◆ What you are asked to do
From the entries below, pull every line that contains the string "height" and copy each one unchanged.
— start —
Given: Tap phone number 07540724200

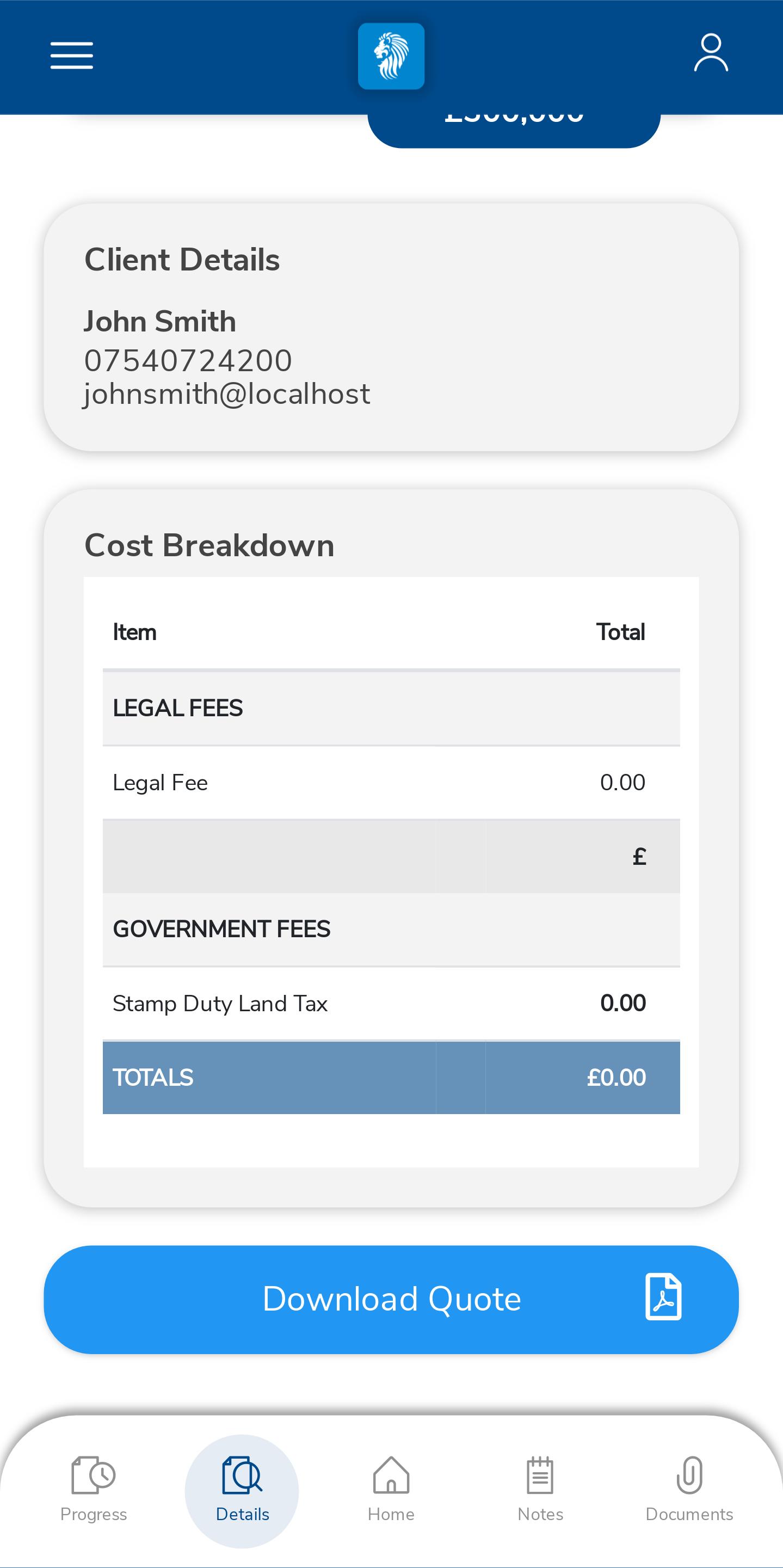Looking at the screenshot, I should 188,360.
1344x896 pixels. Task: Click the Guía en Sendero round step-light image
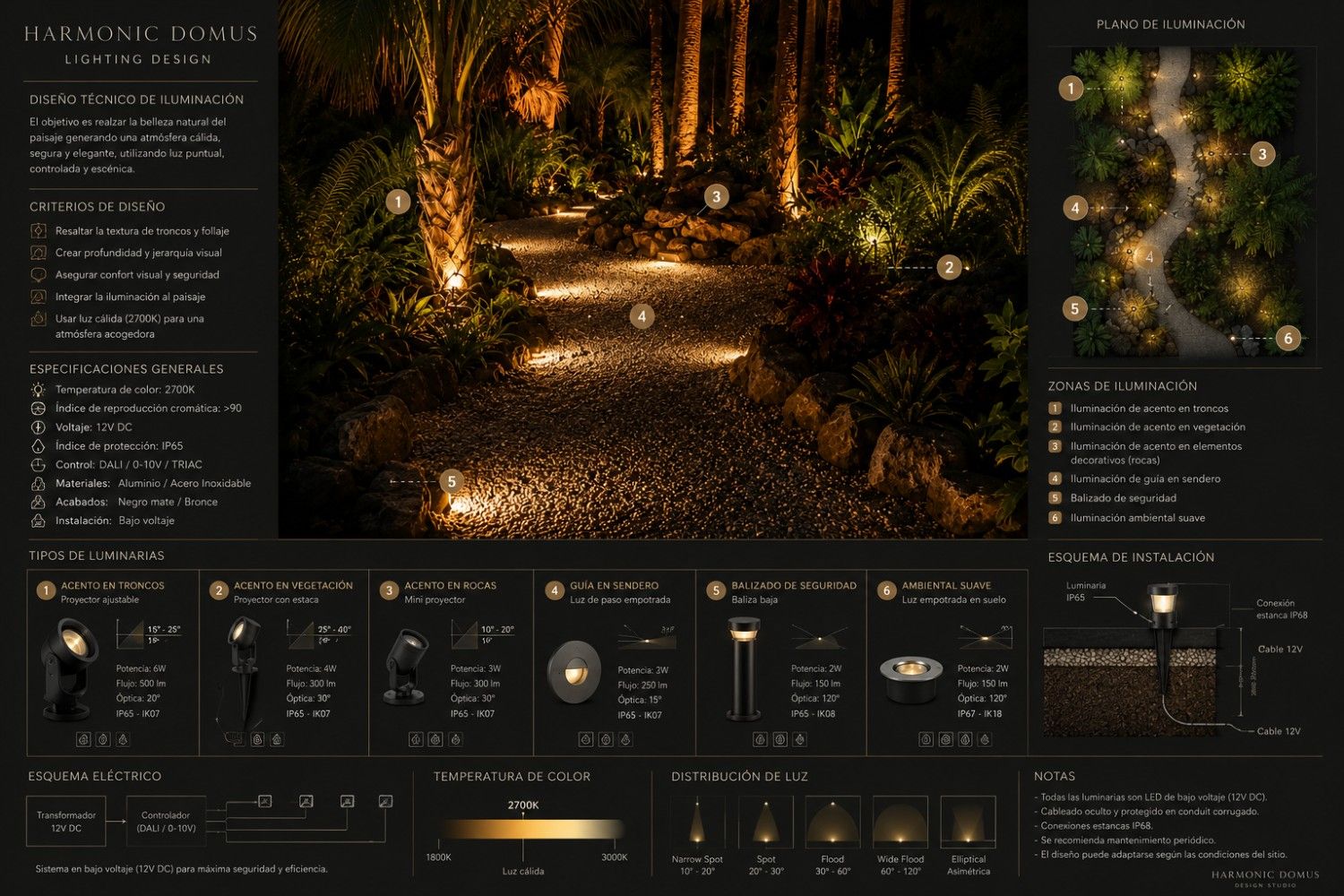(574, 670)
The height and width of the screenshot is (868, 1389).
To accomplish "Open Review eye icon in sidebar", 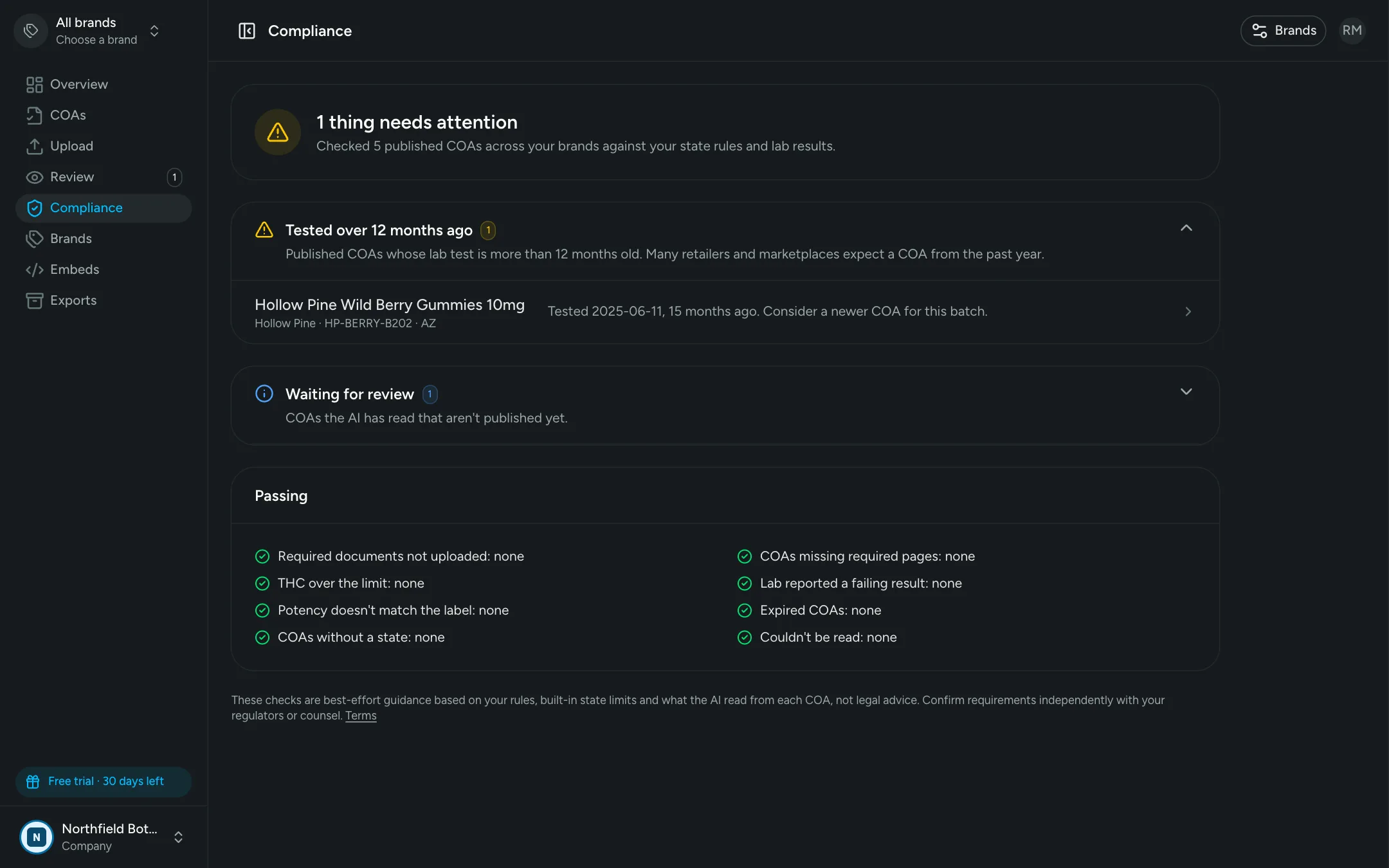I will pos(34,177).
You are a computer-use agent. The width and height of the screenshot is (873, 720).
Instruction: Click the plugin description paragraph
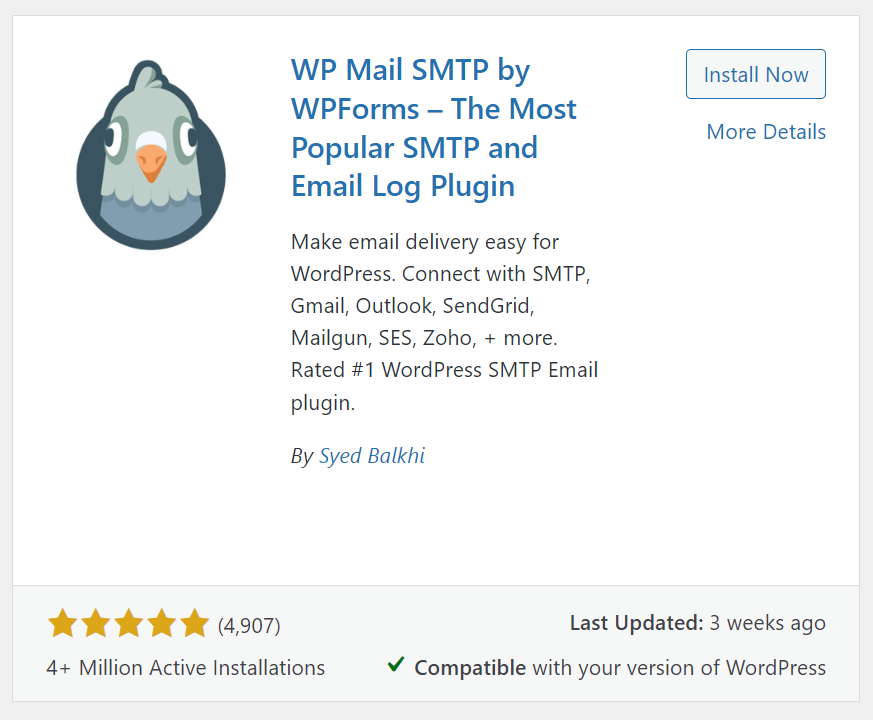444,322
— end —
◆ Result for this task
The height and width of the screenshot is (868, 1389).
You are a computer-use agent. The width and height of the screenshot is (873, 720).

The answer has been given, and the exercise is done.